There was no preparation or education on the new processes, and the only hope was to call the project help desk. There was frustration at every level and ultimately no one wanted to take the necessary steps to learn. Turnover among the employees who were to use the Manugistics software to forecast product demand reached 77 percent, while those who stayed found it easier to use their familiar spreadsheets.

The project was halted in June 2000 as Nestle removed the project co-leader leaving Dunn as the sole project leader. Results To resolve their problems, the team focused on the technology aspect and decided to start anew by first determining the business requirements and then a new completion date. The focus was to integrate the existing components and to complete the work on the sales and distribution modules. It was all agreed upon that all employees will be briefed as to what, why, when and how during each step of the new plan of action. The project team created a detailed design and project road map by April 2001.

Nestle named Tom James director of process change, giving him complete responsibility for liaison between the divisions and the Best project. The team even took surveys of the effect of the project on employees and looked for ways to better tackle the issues raised. In addition, more meetings were held with division heads and as a result of the information gathered in this way, James and Dunn determined the manufacturing users were not suited for the forecasted changes and delayed the project an additional six months. The new project seems to be a boon as all of Nestle USA are using the same software and standardized data.

The company had already saved $325 million by spring 2002 and Nestle’s global organization benefitted from standardizing its data and business processes as well. By the end of 2004, about ten percent of Nestle’s global food and beverage business was operating with standard processes, data and systems. Within the next few years most of the company’s food and beverage business will undergo system implementations to bring them up to these standards. 3. The ERP Market ERP software companies are part of an extremely competitive and complex market; therefore, constant change and improvements are vital in order to remain competitive.
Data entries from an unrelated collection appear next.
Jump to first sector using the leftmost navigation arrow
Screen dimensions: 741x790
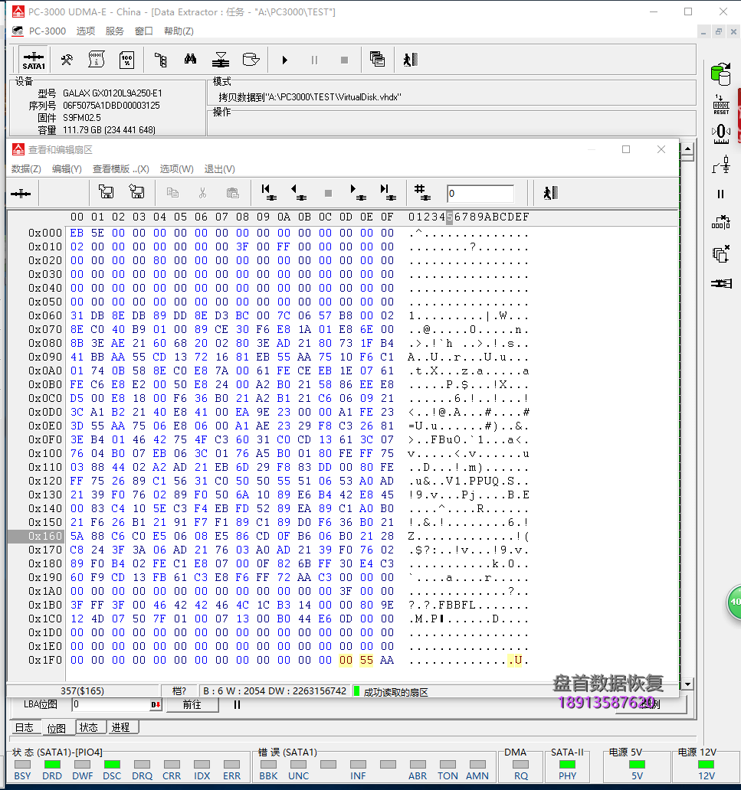pos(267,192)
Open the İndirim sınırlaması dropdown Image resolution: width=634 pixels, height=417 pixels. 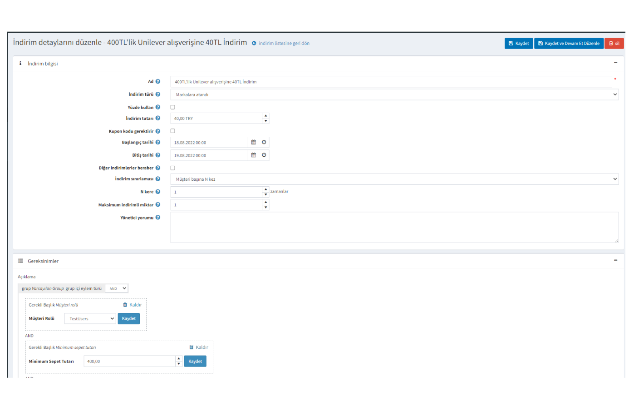point(394,179)
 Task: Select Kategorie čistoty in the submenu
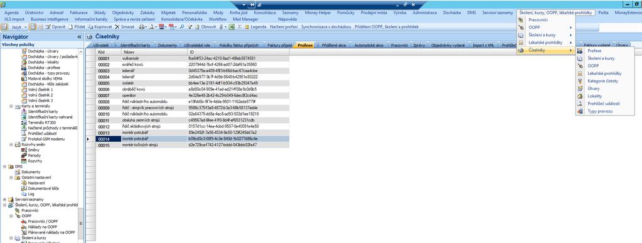tap(602, 81)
After two decades, the raison d’etre of successful ERP software companies have been: 1) Meet and exceed consumer demands and expectations; 2) Invent and enact new technologies; 3) Customer Support; and 5) Remain competitive. The Top Five The five largest ERP software companies are, in no particular order: (1) Oracle (2) SAP (3) Microsoft (4) Infor and (5) Epicor. Oracle is considered one of the biggest and priciest ERP companies and is well-known for its database and hardware solutions.

Its solutions are recognized for their great flexibility coupled with the newest technologies as they claim to have the number one share of the CRM market, while holding the number two share of the ERP market. These solutions offer a variety of tasks related to financial management, Supply Chain Management (SCM) and Customer Relationship Management (CRM). SAP currently has the number one share of the ERP market with customers worldwide in over one hundred countries. They also have CRM solutions and SCM solutions esteemed in high quality, which allows SAP to charge prices at the top end of the market.

Their solutions cover a myriad of industries, which was once astutely focused on Fortune 500 companies. Recently, however, SAP has begun to design their solutions packages to fit mid-sized and smaller companies. Microsoft Corp. is better known for its Windows OS but is surprisingly a “normal” player in the ERP market. It has, however, like many of its successful counterparts, managed to acquire smaller ERP companies in order to boost its offerings to customers and has traditionally catered to mid-sized and small companies. Its prices range from the moderately to low-priced end of the ERP market.

Infor is an ERP company with over 70,000 customers in 100 countries offering a bevy of ERP solutions over a broad range of industries. It is considered the third biggest player of the ERP software companies. Infor has products that encompass the public and private sector, CRM, ERP, finances and expenses, HR functions, SCM, and performance management but essentially competes with Microsoft in the moderately to low-priced product range. Epicor, with 20,000 customers in over 150 countries, has had a long and rich history of quality products.

Its primary focus is ERP software and retail software as over 400 of the world’s leading retailers use Epicor’s solutions. It should be noted that Epicor has recently acquired several smaller companies, indicating that it is still in a growth stage. They are also well-known for their moderate to low-priced products as well as excellent after sales support. Market Trends to Watch Tired legacy code-bases and disastrous implementation projects have become standard in the discussion of the ERP software landscape, which suggests that these issues are here to stay.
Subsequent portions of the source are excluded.